Locals say although flood is an annual occurrence, the Bihar government has not taken any concrete steps to control it.

Mahananda Dam project, which was initiated by late Kapoori Thakur nearly 40 years ago still finds no existence apart from being in the official documents. Another project was initiated by Nitish Kumar in 2010 called the Mahananda River basin project which aimed to fortify the embankments along with Mahananda. This project was a complete failure. Noted flood expert Dinesh Mishra talking about the project stated that, “The Mahananda Flood Control Scheme (MFCS) is a case of a solution being worse than the problem it is designed to solve. Embankments under the MFCS have created a problem of waterlogging which damages crops, and the residents have no option but to breach the embankments. MFCS illustrates what happens when there is poor communication between political decision-makers and technical experts, and none between these two and the people affected by that decision.”

The flood-affected area is in a state of complete lockdown. Railway lines are flooded and water has also submerged NH-104 in Sitamarhi, NH-31 in Kishanganj and NH-327 in Araria along with many district roads. The markets were already closed due to COVID-19 pandemic and the flood has made it impossible to do anything. Schools and offices are closed but the Nitish government has barred any doctor from leaving the area.

Kaunain, a resident of Chakla, a village 4 kilometres away from Kishanganj district headquarters told that since Mahananda is the largest river in Kishanganj and there is no proper dam system, every year when the monsoon comes, Nepal open its floodgates. “Thus a large volume of water comes rushing to Mahananda which causes a huge increase in its water level, flooding our fields and destroying our crops,” he said.

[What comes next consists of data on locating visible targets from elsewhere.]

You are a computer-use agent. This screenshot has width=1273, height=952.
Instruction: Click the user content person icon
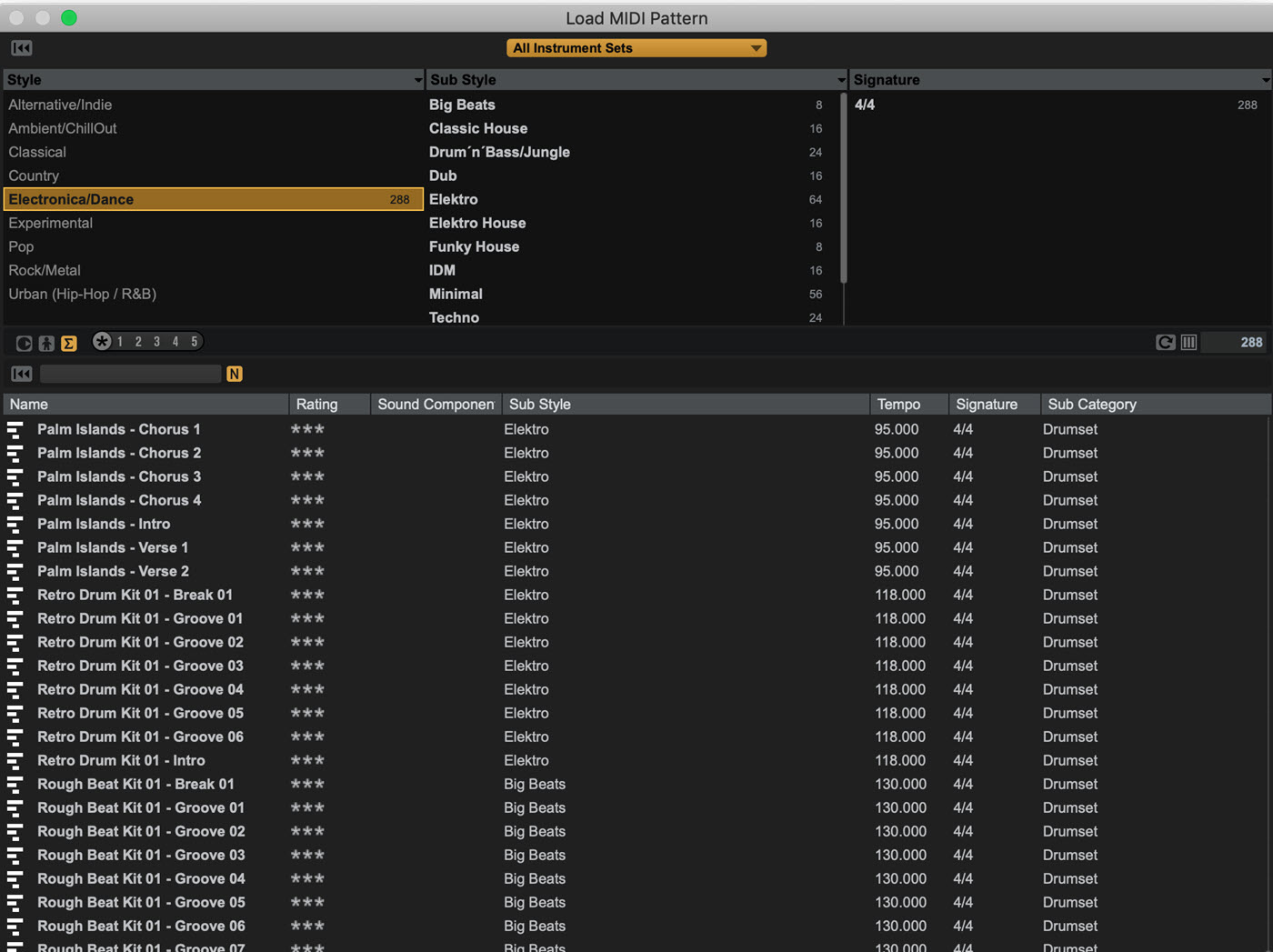(x=46, y=343)
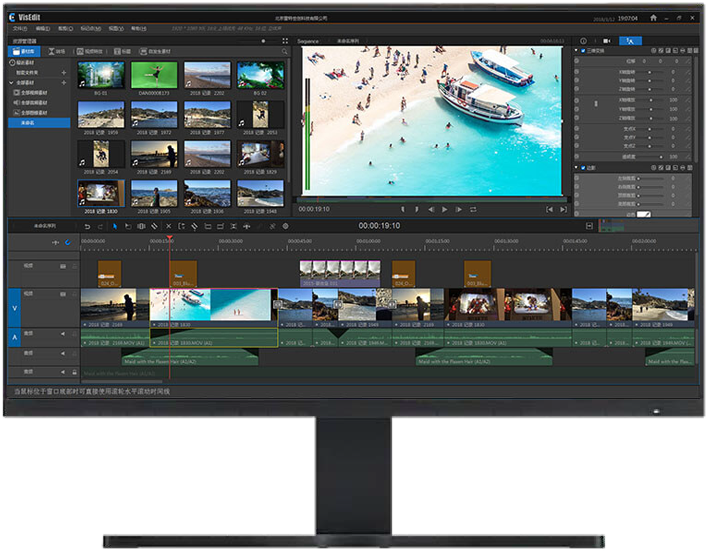Click the Play button under the preview
706x551 pixels.
pyautogui.click(x=444, y=209)
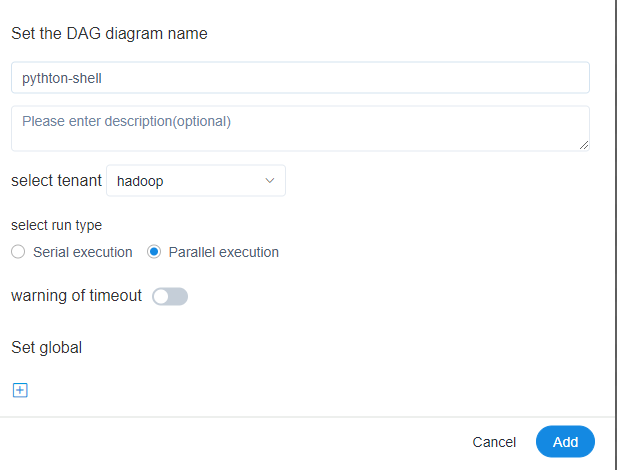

On 11 July this year, the water level started rising and by 12 July water entered into the villages and houses. This caused widespread fear in the villages that the disastrous 2017 flood situation may occur again. The district administration announced 96 hours of red alert. Villagers were quick to respond and settled at raised platforms. But the crops and fields were destroyed, especially the rice crops which were transplanted a day before the waterlogging. They got washed away in the flood.

Fortunately, from 14 July the water level of the river started to drop which gave a huge sigh of relief to the villagers. Still, many villages are submerged and there is no reporting of people’s plight and suffering. Locals complained that mainstream media is focusing on celebrities and COVID-19 pandemic and have neglected the floods.

Kabir, a labourer who used to work in Delhi, but came back due to lockdown imposed after the coronavirus pandemic, told that he came to his village to save his life and now due to floods he is not safe. “I don’t have any money and whatever I had, it all got washed away in the flood,” he said.

The boundary of the land allocated for Aligarh Muslim University (AMU) Kishanganj Centre has suffered a severe blow due to the flood this year, and there is waterlogging inside the campus. The state of AMU, Kishanganj Centre is already in dilapidated condition and there is little possibility that the damage to the centre will be quickly rebuilt.

Scores of people are stranded on their rooftops, some are living under the open sky with women, children and their livestock, while others who evacuated early have found shelter in schools and other raised platforms. Government has shown little urgency in relief and rescue operations. Only piecemeal assistance through food and water supplies have come yet. Locals said that some have received zero assistance from the government.

There is a serious need for effective government intervention in the area to protect the people from the damage caused by flood – both in loss of lives to the loss to the economy.

Locals said that the long-term investment in flood control is not in sight, but Seemanchal is presently awaiting the government to help people fulfil their immediate basic needs.